Die Fährte legt der Autor in den Titel. Doch wie kann das Genre ein derart hohes Alter vorweisen, wenn die Videotechnik nur gut 40 Jahre jung ist? Der Irrtum beginnt laut Lilkendey in der Begrifflichkeit, denn Musikvideos sind technisch gesehen Musikkurzfilme, und so fällt deren Beginn zeitlich mit der Erfindung des Tonfilms zusammen.
1899, „als Produzenten noch Erfinder waren“, findet die erste öffentliche Vorführung eines solchen in Paris statt. Ein Jahr später begeistern weitere bei der dortigen Weltausstellung. Rasch halten Musikkurzfilme Einzug ins frühe Kino: Ein Grammofon samt Schellackplatte wird mit einem Filmprojektor synchron gleichgeschaltet.
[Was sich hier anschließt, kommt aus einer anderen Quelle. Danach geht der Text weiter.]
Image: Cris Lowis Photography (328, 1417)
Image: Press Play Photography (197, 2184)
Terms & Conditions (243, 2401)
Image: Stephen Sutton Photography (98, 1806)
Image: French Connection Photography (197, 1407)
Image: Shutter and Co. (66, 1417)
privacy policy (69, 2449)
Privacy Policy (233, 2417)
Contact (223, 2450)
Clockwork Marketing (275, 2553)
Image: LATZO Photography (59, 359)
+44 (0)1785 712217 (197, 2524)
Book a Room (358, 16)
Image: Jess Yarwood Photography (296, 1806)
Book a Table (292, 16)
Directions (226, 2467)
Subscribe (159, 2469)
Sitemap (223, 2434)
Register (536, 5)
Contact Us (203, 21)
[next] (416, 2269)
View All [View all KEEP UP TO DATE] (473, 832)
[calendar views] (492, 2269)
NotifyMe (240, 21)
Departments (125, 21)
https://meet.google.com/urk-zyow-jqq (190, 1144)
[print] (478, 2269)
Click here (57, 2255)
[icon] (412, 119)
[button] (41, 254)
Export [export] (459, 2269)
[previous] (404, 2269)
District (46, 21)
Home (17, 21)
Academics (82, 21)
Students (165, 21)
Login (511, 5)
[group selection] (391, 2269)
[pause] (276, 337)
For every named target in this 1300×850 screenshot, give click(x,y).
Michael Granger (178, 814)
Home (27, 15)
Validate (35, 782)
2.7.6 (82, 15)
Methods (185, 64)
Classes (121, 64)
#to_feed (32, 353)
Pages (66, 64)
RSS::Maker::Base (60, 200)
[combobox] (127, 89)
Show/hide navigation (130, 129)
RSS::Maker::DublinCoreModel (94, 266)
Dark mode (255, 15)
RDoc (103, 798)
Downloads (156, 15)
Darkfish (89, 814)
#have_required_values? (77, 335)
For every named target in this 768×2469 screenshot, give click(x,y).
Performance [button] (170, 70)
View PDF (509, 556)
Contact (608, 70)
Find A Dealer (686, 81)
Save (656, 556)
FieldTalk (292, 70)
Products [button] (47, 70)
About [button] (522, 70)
Dem folgt die Kurzzeiterscheinung der Soundies: Jukeboxen, die während des Zweiten Weltkriegs den Jazz von Glenn Miller aufflimmern lassen. Den Durchbruch beschert das Fernsehen, doch nicht von Anfang an, denn in den 1970erJahren gilt es bei Musikfreaks als Sinnbild des Establishments. Mit der konsumorientierten Wende und dem Ende der Punkbewegung blüht ein Jahrzehnt später die Produktion von Musikvideos auf. Nun produziert die Musikindustrie selbst – zur Verwertung der Cashcow CD, resümiert Lilkendey.
Das jüngste Kapitel der Musikkurzfilme wird 2005 mit Videoplattformen aufgeschlagen. Nicht Musikverlage, sondern ein Do-ityourself-Publishing sichert heute das Publikum. Dabei geht der experimentelle Gedanke oft verloren, denn anstößige Inhalte werden für YouTuber rasch gesperrt.
Martin Lilkendey bleibt einem streng sachlichen Ton treu. So braucht man teils ein wenig Atem, um durchzuhalten. Für Liebhaber der Musik- und Filmgeschichte, die jenseits von Unterhaltung nach faktischem Wissen dürsten, ist das Buch eine lohnenswerte Lektüre.